Entre 13 heures 30 et 14 heures, tout commence dans la rue de la Charbonnière. Selon l’Humanité, « un car de police fit irruption sur le marché aux puces qui se tient au coin et les agents arrêtèrent un jeune Algérien qui venait d’acheter une chemise. « Une chemise a été volée ! »  Le car repartit, fit un tour, revint et, soudain, virant, vint défoncer la vitrine d’un café, broyant au passage la table d’un marchand de 4 saisons. Le marchand fut grièvement blessé. Il perdait son sang en abondance. Les policiers s’opposèrent à son transfert à l’hôpital et, devant l’indignation de la foule des Algériens qui s’étaient massés, ils se hâtèrent de demander du renfort ».
L’Aurore relate que « c’est l’arrestation, vers 13 heures 30, d’un Algérien, Mohammed Madi, 28 ans, demeurant rue de Chartres, qui allait déclencher les bagarres. Sur plainte d’un commerçant du quartier, qui venait de repérer un Algérien occupé à revendre des vêtements qui avaient été volés dans sa voiture en stationnement rue de la charbonnière, le commissaire de la Goutte d’or dépêcha un car de police sur les lieux. Les agents firent monter le malfaiteur dans leur véhicule, en dépit de ses protestations et de celles de ses coreligionnaires. Au moment où le chauffeur allait démarrer, les Nord-Africains, dont le nombre allait croissant, se mirent à cribler le car de projectiles divers : pavés, boulons, pastèques. Atteint au visage par une pastèque, le conducteur, aveuglé, monta sur le trottoir en marche arrière, heurta la devanture d’un magasin et renversa deux Nord-Africains : Salah Hemour, 13 rue de Chartres et Lakhdar Chalan, 7 rue St sauveur, qui furent peu après transportés à l’hôpital lariboisière. Cependant, le chauffeur du car de police, bien qu’encerclé, put finalement se dégager. Au même instant, les manifestants entourèrent un second car de police, venu à la rescousse, et le lapidèrent. Les gardiens réussirent à disperser les manifestants ».
De son côté, Paris-Match rappelle qu’ « une commerçante se plaint au commissariat. « On m’a volé des vêtements que j’avais laissés dans ma voiture. J’ai vu les voleurs, deux arabes ».

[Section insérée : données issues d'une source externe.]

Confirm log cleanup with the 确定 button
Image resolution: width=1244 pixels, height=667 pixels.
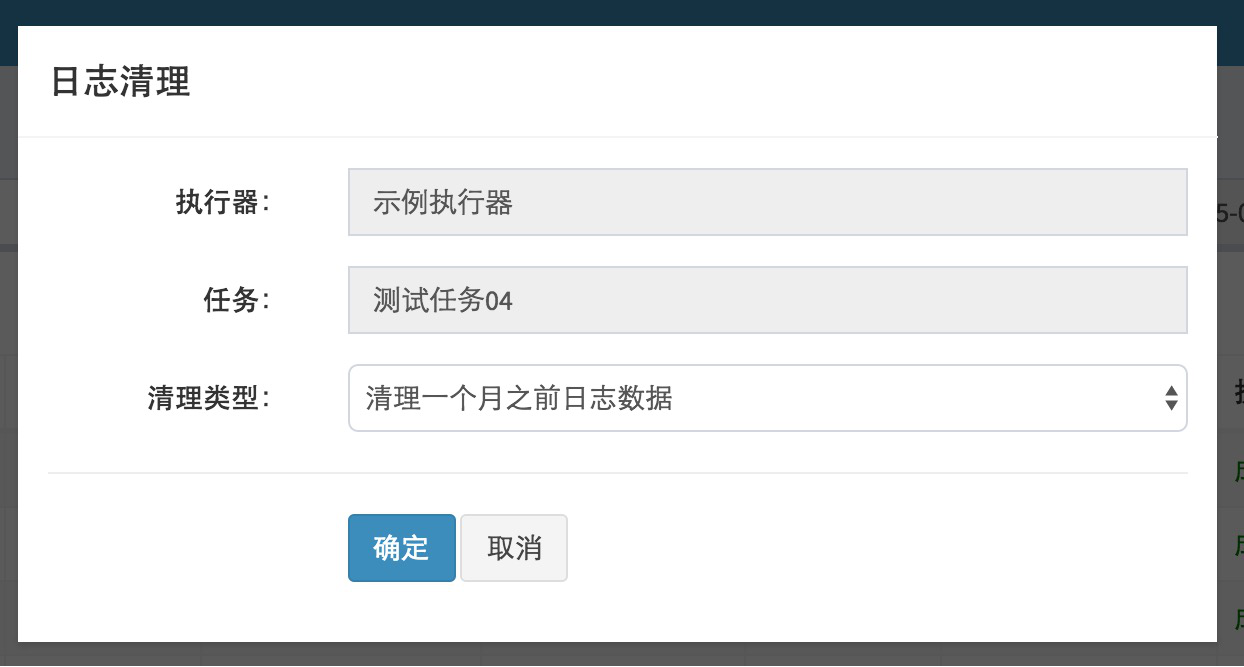click(x=401, y=547)
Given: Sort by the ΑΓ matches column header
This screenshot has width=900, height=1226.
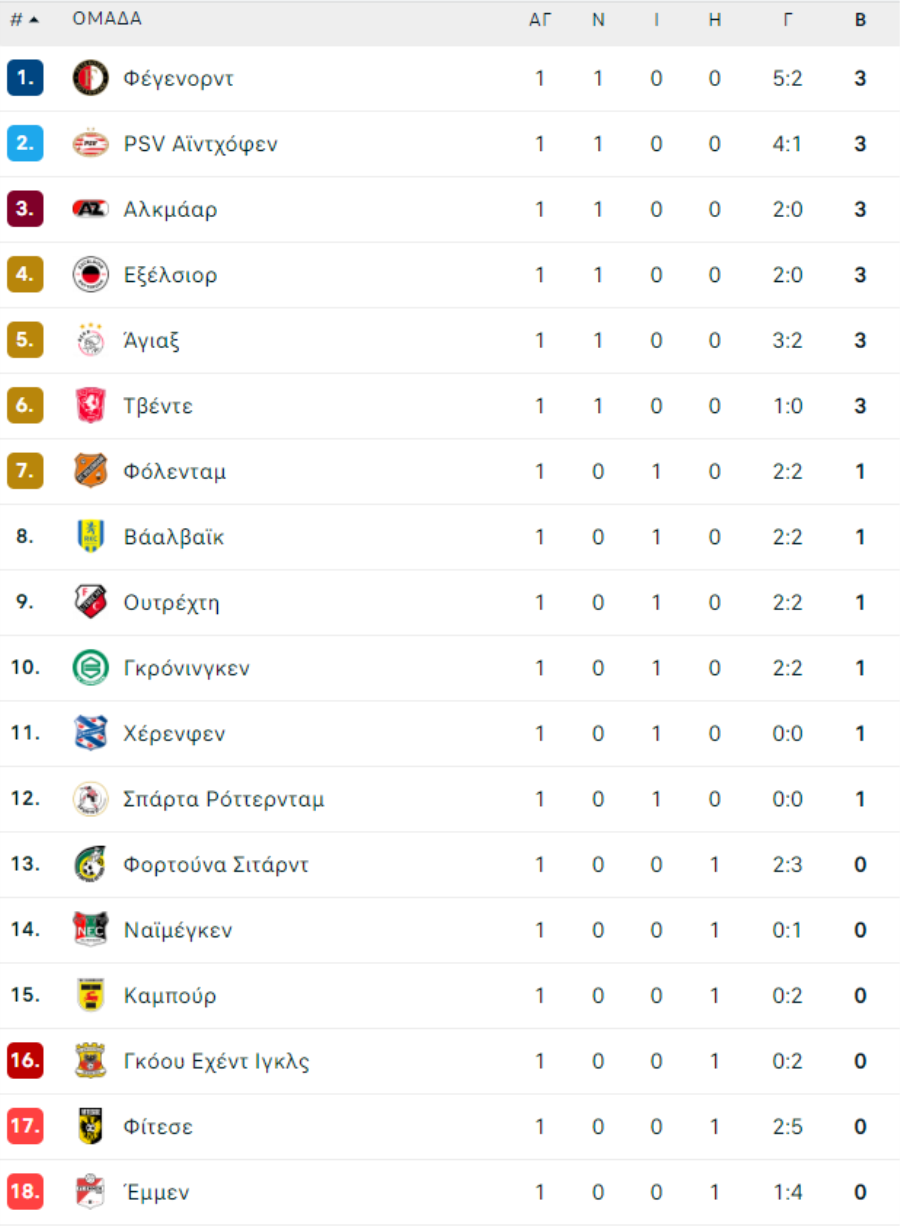Looking at the screenshot, I should pyautogui.click(x=540, y=19).
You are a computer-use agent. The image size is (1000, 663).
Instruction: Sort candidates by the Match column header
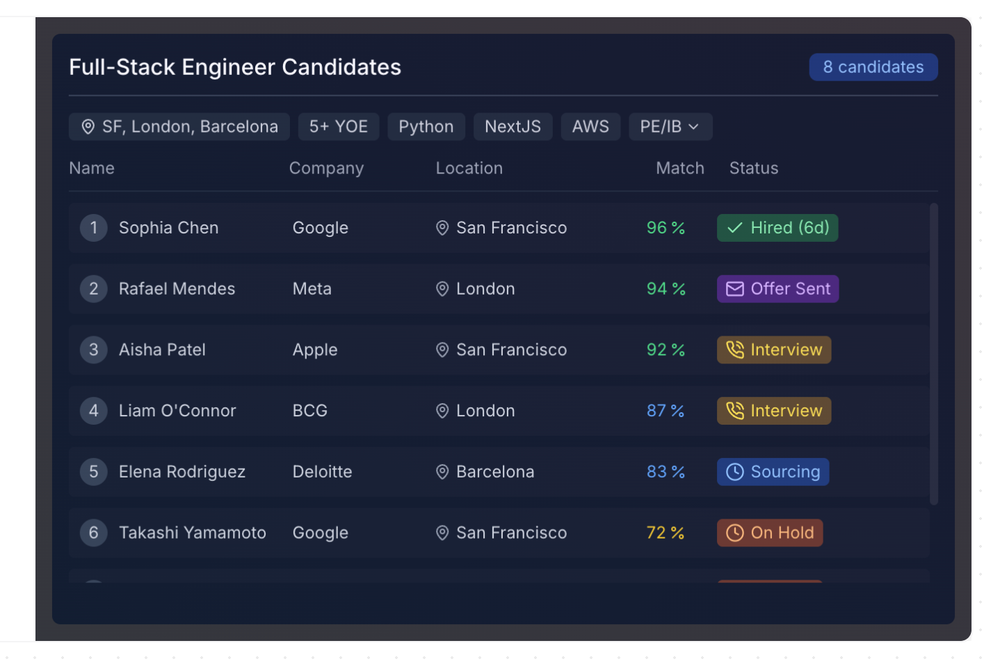pos(680,168)
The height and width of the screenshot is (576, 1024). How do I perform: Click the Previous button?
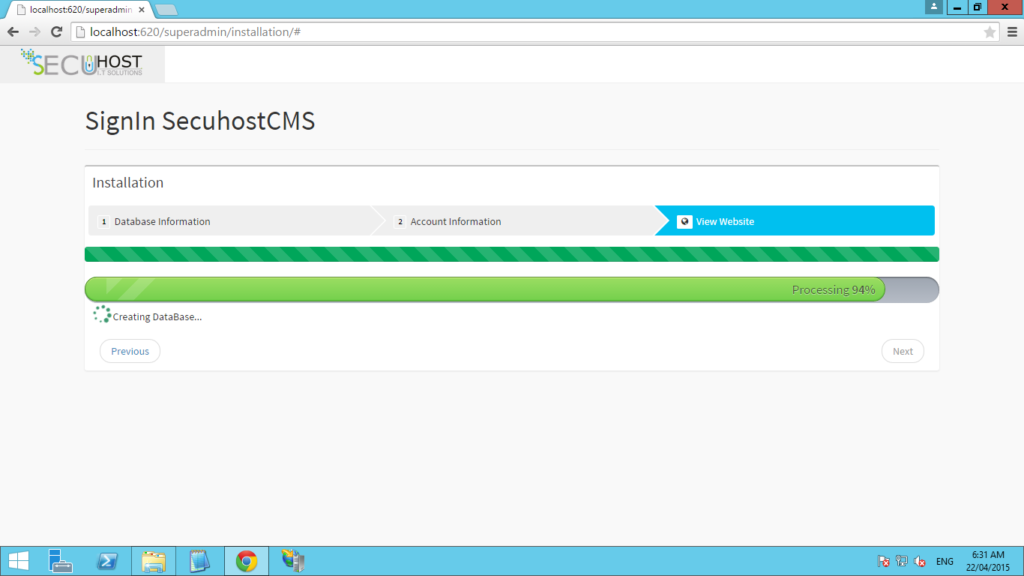pyautogui.click(x=129, y=351)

Et la rue avait répondu. En un clin d’œil, 2000 Nord-Africains étaient apparus. C’était l’obstruction, le refus de circuler. Ce n’était pas encore l’émeute. (…) Tout pouvait rester en l’état. Et d’autant mieux que l’objet du litige ne concernait en rien la politique ou le terrorisme.

Puis les policiers appréhendent les deux voleurs. « Mais les deux hommes avaient eu le temps de crier, d’ameuter la rue. Et la rue avait répondu. En un clin d’œil, 2000 Nord-Africains étaient apparus. C’était l’obstruction, le refus de circuler. Ce n’était pas encore l’émeute. (…) Tout pouvait rester en l’état. Et d’autant mieux que l’objet du litige ne concernait en rien la politique ou le terrorisme. (…) Mais la pastèque fut de trop. La pastèque s’écrasa sur la face du conducteur. Aveuglé, affolé, l’homme fit une embardée, faucha 2 Nord-Africains au passage ». Le magazine peut ainsi faire porter la responsabilité de ces événements à « une belle pastèque bien mûre » qui « compliqua tout ». Pour le magazine, ces événements seraient la simple conséquence d’une blague de collégien qui aurait mal tourné et ne semble pas tenir compte de l’actualité d’une guerre qu’on perçoit peut-être encore comme une simple opération de maintien de l’ordre.
Pourtant, R. Bony enflamme les colonnes de l’Aurore qui partage avec Paris-Match le fait de rendre compte d’un déroulement des faits assez similaire : « Assez de ce scandale ! Les Parisiens doivent être protégés contre ces Nord-Africains qui, samedi, dans le quartier de la Goutte d’or ont fait régner une atmosphère d’émeute. (…) Surexcités sans nul doute, à l’occasion de l’Aïd el kébir, par les propagandes que l’on sait, des Nords-Africains se sont déchaînés dans le quartier de la Goutte d’or, s’attaquant aux passants, brisant les vitrines et les voitures, saccageant et essayant de mettre le feu, allant jusqu’à assiéger le commissariat de Police. ».
A l’opposé, l’Humanité titre à la une avec une photo où l’on voit un policier user d’une lance à incendie pour repousser des manifestants : « Sanglante provocation au quartier de la Goutte d’or samedi à Paris. La police ouvre le feu sur des travailleurs algériens ». Le quotidien souligne alors le caractère politique en remarquant que « l’opération provocatrice a été conduite par la police comme si le gouvernement tentait de justifier en pleine capitale l’injustifiable prolongation de l’état d’urgence que la majorité gouvernementale venait de décider la veille à l’Assemblée nationale ». Et après avoir rendu compte du déclenchement des événements consécutifs, comme on vient de le voir, après que des policiers se soient rendus coupables de non assistance volontaire à personnes en danger, et contrairement à l’Aurore qui insiste sur les saccages commis par les « Algériens » sans nous dire comment les deux cars de police ont pu se dégager de la foule, l’Humanité se démarque radicalement de son confrère en relatant notamment la répression à l’arrivée des renforts  : « Ce fut une avalanche de policiers casqués, spécialement équipés, ayant troqué le bâton blanc pour la longue matraque noire à l’américaine, brandissant revolvers et mitraillette, tirant des coups de feu, qui s’abattit sur le quartier de la Goutte d’or.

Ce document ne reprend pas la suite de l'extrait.